=== TEXTABSCHNITT ===
===

Wirtschaftsförderung in der Krise „Die Wertschöpfung in der Region halten“

Beraten und informieren: Die Wirtschaftsförderungsgesellschaft St. Wendeler Land hat in der Corona-Krise viel zu tun.

 Wirtschaftsförderer Hans-Josef Scholl.

Wirtschaftsförderer Hans-Josef Scholl.

Foto: Volker Fuchs

Die Corona-Krise trifft die Unternehmen im St. Wendeler Land hart. Betriebe haben geschlossen. Nicht wenige sehen sich in ihrer Existenz gefährdet. Viele suchen Rat bei der Wirtschaftsförderungsgesellschaft St. Wendeler Land. Dazu ein Interview mit Wirtschaftförderer Hans-Josef Scholl

Wie sieht die wirtschaftliche Lage im Landkreis St. Wendel aus?

===

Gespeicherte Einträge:
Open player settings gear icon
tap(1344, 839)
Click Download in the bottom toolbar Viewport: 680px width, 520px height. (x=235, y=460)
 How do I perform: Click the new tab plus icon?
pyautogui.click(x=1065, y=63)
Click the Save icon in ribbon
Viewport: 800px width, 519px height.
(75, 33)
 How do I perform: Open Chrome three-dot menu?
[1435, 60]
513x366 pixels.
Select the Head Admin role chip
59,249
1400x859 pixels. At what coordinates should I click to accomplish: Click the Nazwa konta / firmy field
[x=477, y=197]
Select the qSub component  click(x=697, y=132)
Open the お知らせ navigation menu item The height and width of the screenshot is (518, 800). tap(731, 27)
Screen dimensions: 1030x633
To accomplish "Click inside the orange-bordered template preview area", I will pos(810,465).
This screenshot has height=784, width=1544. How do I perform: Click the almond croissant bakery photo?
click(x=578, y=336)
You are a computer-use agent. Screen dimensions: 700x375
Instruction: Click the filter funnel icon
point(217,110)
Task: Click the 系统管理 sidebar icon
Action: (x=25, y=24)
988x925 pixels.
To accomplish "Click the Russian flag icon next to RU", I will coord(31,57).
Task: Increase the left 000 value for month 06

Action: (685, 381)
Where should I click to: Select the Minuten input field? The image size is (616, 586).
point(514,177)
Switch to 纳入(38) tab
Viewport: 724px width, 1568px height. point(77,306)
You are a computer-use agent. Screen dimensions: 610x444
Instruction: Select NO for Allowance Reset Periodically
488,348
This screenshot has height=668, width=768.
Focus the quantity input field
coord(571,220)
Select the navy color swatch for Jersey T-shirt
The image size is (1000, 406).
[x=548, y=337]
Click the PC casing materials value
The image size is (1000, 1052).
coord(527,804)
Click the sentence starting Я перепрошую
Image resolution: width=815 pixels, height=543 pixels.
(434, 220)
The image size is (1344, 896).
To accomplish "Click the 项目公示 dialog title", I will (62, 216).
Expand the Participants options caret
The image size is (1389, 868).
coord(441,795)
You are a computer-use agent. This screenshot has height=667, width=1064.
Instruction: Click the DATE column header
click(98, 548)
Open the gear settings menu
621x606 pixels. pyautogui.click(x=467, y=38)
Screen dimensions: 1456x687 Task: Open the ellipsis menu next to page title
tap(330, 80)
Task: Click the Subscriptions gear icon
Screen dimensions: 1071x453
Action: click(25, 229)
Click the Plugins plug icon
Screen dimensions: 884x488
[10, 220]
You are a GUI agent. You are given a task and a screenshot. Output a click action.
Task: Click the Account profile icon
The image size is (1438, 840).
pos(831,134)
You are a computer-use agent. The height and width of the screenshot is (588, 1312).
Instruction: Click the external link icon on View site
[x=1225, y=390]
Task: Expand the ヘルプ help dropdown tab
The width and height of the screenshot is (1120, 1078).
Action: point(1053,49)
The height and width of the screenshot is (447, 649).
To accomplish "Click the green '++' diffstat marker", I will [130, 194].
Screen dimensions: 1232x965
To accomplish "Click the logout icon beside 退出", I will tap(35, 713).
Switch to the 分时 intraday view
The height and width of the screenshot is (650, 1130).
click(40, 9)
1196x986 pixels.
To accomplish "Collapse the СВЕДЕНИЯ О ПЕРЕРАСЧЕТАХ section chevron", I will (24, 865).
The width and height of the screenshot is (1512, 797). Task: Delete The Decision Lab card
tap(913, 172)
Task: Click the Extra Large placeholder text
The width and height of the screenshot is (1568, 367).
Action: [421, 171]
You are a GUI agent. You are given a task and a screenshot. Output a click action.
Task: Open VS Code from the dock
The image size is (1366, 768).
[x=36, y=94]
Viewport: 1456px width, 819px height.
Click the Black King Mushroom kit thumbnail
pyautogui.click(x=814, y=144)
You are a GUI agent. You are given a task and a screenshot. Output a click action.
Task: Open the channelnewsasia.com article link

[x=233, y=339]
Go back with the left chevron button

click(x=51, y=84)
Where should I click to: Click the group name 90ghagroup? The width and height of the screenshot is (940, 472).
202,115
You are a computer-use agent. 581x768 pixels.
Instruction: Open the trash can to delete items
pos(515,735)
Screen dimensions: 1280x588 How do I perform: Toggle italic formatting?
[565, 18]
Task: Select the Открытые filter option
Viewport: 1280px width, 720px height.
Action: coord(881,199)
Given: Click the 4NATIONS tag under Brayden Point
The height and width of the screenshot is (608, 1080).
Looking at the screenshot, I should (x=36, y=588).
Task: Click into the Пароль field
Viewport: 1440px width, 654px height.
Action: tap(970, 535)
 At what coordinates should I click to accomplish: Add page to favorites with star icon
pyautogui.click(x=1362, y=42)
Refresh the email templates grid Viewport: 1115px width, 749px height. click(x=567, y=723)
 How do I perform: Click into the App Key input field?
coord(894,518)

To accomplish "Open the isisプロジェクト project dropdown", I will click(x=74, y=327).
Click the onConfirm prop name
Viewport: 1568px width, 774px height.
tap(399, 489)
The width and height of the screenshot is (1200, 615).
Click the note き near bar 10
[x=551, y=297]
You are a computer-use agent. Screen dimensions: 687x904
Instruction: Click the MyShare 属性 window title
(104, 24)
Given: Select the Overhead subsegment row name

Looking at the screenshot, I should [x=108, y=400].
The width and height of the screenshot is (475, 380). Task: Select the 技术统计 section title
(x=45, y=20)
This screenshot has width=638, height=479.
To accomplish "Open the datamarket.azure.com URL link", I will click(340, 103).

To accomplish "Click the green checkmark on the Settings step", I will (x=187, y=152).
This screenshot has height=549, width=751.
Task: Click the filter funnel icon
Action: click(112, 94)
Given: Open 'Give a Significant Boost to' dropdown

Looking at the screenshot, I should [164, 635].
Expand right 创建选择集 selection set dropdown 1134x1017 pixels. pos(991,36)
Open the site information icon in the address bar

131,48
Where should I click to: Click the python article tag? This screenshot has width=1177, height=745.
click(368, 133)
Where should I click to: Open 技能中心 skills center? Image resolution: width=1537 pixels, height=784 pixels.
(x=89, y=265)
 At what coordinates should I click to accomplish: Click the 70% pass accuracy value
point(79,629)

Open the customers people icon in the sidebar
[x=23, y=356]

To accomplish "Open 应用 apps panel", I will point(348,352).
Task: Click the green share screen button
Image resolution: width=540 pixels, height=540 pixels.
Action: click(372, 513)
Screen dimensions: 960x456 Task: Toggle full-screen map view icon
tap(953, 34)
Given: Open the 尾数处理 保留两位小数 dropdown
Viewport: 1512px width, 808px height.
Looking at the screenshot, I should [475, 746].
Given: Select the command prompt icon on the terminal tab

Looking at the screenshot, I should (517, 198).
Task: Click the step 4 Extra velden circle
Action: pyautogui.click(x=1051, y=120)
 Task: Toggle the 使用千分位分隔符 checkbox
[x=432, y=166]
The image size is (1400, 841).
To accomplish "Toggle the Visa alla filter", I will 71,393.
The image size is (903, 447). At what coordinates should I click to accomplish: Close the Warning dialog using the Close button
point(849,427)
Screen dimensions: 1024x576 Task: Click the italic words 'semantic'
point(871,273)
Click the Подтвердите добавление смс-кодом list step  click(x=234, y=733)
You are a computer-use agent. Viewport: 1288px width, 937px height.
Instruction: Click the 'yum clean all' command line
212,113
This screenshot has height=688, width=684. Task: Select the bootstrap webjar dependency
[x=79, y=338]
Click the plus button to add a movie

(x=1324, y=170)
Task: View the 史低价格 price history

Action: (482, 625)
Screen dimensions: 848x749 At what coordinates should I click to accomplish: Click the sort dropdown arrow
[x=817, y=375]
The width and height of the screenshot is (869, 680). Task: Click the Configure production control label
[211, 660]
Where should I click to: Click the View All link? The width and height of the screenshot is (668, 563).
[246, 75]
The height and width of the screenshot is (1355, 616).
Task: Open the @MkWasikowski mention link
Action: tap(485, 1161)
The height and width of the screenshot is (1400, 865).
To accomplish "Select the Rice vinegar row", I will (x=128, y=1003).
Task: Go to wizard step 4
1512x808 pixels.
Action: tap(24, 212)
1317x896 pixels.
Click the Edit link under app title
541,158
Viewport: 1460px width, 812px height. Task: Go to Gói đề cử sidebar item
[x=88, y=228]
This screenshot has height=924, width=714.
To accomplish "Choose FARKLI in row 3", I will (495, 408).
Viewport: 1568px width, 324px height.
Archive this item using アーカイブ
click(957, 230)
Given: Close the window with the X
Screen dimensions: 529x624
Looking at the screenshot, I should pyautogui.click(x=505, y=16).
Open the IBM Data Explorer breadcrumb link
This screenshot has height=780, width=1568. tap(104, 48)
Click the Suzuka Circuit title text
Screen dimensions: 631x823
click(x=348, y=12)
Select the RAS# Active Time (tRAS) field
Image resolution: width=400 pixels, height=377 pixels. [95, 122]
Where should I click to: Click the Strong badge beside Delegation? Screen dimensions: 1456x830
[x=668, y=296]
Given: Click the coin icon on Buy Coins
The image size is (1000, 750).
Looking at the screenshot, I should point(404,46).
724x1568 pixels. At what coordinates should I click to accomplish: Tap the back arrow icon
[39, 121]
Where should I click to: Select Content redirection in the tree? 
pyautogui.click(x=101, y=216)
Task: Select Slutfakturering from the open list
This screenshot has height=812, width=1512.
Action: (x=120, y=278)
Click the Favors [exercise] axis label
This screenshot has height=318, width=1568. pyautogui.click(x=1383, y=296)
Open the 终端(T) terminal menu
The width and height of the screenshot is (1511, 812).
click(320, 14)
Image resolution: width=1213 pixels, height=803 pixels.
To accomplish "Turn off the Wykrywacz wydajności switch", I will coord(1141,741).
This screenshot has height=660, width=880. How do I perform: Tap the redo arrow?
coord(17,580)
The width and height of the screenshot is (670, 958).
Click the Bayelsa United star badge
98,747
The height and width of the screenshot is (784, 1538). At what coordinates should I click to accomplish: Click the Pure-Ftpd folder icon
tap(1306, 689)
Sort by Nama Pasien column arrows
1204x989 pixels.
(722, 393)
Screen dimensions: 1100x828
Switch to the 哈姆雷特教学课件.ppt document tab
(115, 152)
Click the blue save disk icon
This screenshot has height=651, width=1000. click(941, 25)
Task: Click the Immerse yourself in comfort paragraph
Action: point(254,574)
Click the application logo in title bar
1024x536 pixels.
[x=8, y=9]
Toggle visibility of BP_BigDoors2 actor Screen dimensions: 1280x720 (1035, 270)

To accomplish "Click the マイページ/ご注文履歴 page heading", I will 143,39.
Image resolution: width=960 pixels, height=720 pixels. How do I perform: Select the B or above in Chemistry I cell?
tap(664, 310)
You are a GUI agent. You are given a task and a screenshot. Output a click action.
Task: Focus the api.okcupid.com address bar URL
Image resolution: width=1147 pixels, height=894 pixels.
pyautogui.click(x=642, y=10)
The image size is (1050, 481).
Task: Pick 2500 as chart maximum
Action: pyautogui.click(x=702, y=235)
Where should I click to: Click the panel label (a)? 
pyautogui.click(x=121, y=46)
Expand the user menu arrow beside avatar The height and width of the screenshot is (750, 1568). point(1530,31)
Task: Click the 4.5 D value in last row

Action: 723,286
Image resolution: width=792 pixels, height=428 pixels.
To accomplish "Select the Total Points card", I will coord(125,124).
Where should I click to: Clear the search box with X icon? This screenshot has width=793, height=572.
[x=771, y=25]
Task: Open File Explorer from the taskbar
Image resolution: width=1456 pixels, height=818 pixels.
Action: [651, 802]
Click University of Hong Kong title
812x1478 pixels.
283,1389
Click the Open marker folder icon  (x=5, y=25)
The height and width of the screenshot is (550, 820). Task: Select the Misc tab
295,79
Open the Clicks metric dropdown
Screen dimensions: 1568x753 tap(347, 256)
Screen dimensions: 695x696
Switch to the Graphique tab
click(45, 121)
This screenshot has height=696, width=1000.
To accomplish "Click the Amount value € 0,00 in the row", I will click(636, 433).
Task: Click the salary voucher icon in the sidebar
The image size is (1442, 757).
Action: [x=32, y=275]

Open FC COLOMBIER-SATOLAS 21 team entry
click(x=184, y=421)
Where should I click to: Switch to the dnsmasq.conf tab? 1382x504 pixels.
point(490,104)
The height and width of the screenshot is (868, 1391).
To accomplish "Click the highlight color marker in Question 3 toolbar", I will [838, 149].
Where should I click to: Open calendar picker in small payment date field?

===

=== AUFGABENDETAILS ===
Schreibe das Interview zur Wirtschaftsförderung im St. Wendeler Land weiter und beginne direkt nach der zuletzt gestellten Frage. Die Einträge sind eigenständiges Material und gehören nicht zum Interview.

=== SCHRIFTLICHE ANTWORT ===
Wirtschaftsförderer Hans-Josef Scholl: Die wirtschaftliche Lage ist natürlich derzeit sehr angespannt. Unternehmer und Arbeitnehmer sind gleichermaßen verunsichert und machen sich große Sorgen um ihre wirtschaftliche Existenz. Uns erreichen dazu viele Anfragen und Rückmeldungen. Die allermeisten Unternehmer sind aber gleich ins Krisenmanagement eingestiegen und nutzen alle vorhandenen Instrumente. Unternehmer kommt eben von unternehmen – und das machen sie im Guten wie im Schlechten. Dafür habe ich großen Respekt.

Welche Branchen und Unternehmen sind von der Krise besonders betroffen?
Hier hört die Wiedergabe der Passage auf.